On sudden impulse last week, I took a sudden left up Tokai Road and turned into the grounds of the library to see how the rebuilding was getting on.
There on the gate was the notice that the library would reopen on Monday May 15. Hurrah! It’s been a long long time for our pile of books sitting on a table gathering dust waiting to be returned and possibly running up hefty fines. They were due back on November 18, 2016!
The good news is that nobody will be fined. The library has cancelled all bad debts.
I had a good look around the grounds and found that several pines have been cut. Not only the four near-neighbours of the huge one which succumbed to the storm on October 8 2016 and fell on the library’s roof, but also a few pines growing next to the fence near the parking area.
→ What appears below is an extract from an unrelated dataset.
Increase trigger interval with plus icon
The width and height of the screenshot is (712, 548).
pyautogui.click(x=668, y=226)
Possibly they too were rotten to the core and could have fallen down in a storm on houses the other side of the fence.
The remarkable thing was that nobody was injured that October morning. The staff arrived to find their place of work badly damaged and, for safety reasons, it was closed for months while an insurance claim was lodged for repairs estimated around R250 000.
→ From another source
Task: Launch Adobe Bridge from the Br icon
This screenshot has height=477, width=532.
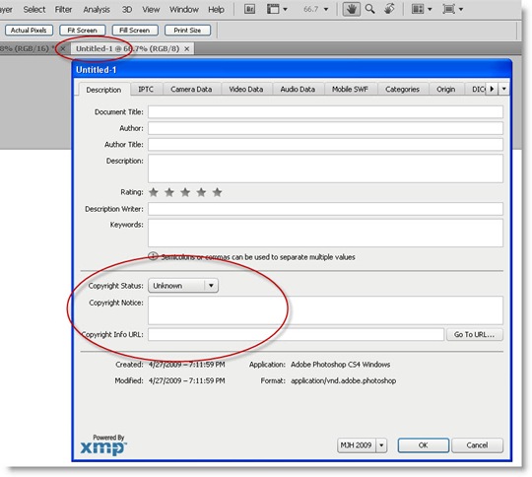Action: [249, 9]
There’s been lots of gnashing of teeth about the reopening date being extended a few times. People were concerned about school pupils without access to the internet for study purposes and the various family-supportive societies having difficulty finding another venue for their regular meetings. The worst scenario was a nine-month closure but in the end it was seven.
The restored building looks great in its fresh green paintwork, which also covers the security fence hugging flowering creepers which look in need of trimming. But that’s a small detail. The big plus is our library is back and ready to circulate good books.
Housemaid’s daughter
One of the first books I want to borrow is Housemaid’s Daughter by the South African-born novelist Barbara Much. Her second and recently published book The Girl from Simon’s Bay totally capti- vated me. It is a beautifully told nar- rative about love and heroism set in familiar Simon’s Town from the 1920s to 1960s and with four ships at the heart of the tale.
Each is real, each played a distinguished part in World War II, and each passed through Simon’s Town for repair or refuelling. Their painted badges can still be seen on the side walls of the dry dock. They were the cruisers HMS Durban, HMS/HMNZ Achilles, HMS Dorsetshire and HMS Cumberland.
The book’s fictional hero, gunnery officer Lieutenant David Horrocks DSO, served on all four ships.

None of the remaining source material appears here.